A common problem with non-banking loan providers in the Philippines was the inflated loan rates. The APR was quite often over 100%, which was causing significant problems to smaller enterprises and individuals with repaying their loans. That was one of the reasons why Right Choice Finance (RCF) pledged that its APR will in no case exceed 60%. The RCF loans are already starting from acceptable 12%. However, it is important to note that economic indicators see the Philippines as a less stable country. Both their GDP and inflation are much more volatile and, as a result, their current basic interest rates are at 4%.
The Philippines are a quickly developing country with annual GDP fluctuating around 6% throughout the last five years. The unemployment rate, which has been coming closer to 5% for a long time now, gives no reason to worry. The state debt to GDP ratio is not high (41.9%) and even the high yields of state bonds (ten-year bonds yield 4.61%) do not burden the Treasury too much. Average bank rates, which also include mortgages, are currently slightly over 6%.
Banks in the Philippines are very cautious and have very strict conditions for granting loans; at the same time, they don´t want to lend to people or companies without a credit history. This creates a good environment for non-banking loan providers. Moreover, the Philippines have an extremely low household debt - only 9.4% to GDP. In other Asian countries, the index is about 70%. The Filipinos are also considered quite good debtors. The share of loans in default, which were issued by banks, is only 3%.

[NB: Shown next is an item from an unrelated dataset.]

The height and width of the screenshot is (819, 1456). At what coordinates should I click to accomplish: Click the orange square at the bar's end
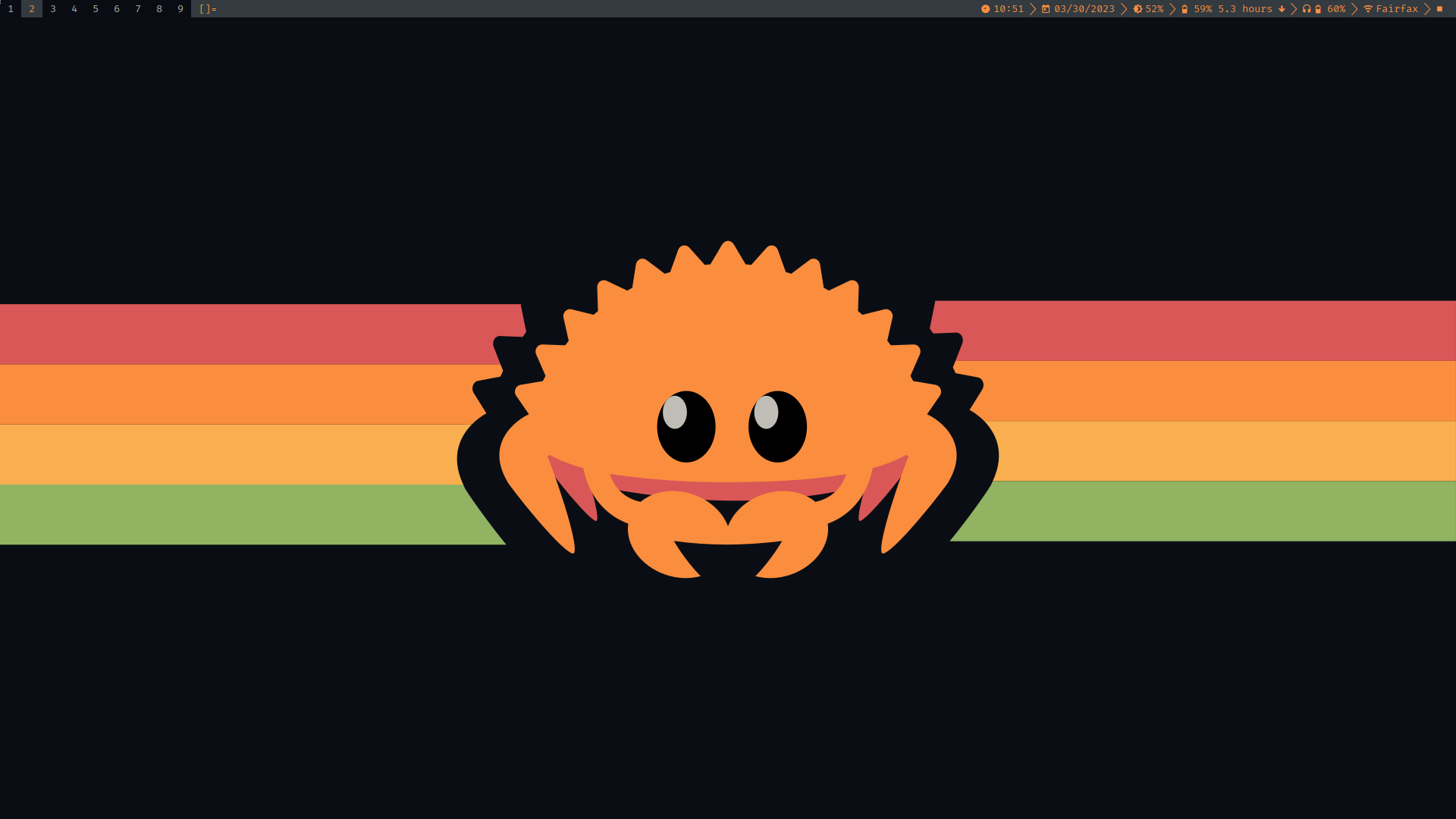(x=1439, y=9)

The people in this Christian country, with population exceeding 100 million, most often take out loans to finance healthcare (60%), education (19%) or their own businesses (12%). About 62% of people in the Philippines have a job. RCF focuses on employees of its clients, which are small and medium-sized enterprises, and therefore has a very good idea of the income of applicants who come from that segment. The main advantage of RCF in the region is the integration of a scoring model with a personal system of a company. Apart from personal loans for employees of companies to which RCF provides personal systems, RCF also provides loans to SMEs. RCF currently has a credit portfolio of over 4.5 million euro and thanks to the quickly growing economy and the number of inhabitants it estimates that within next five years they could expand it to 58 million. In line with their expansion, RCF is also planning to open branches in other Southeast Asia states in the future.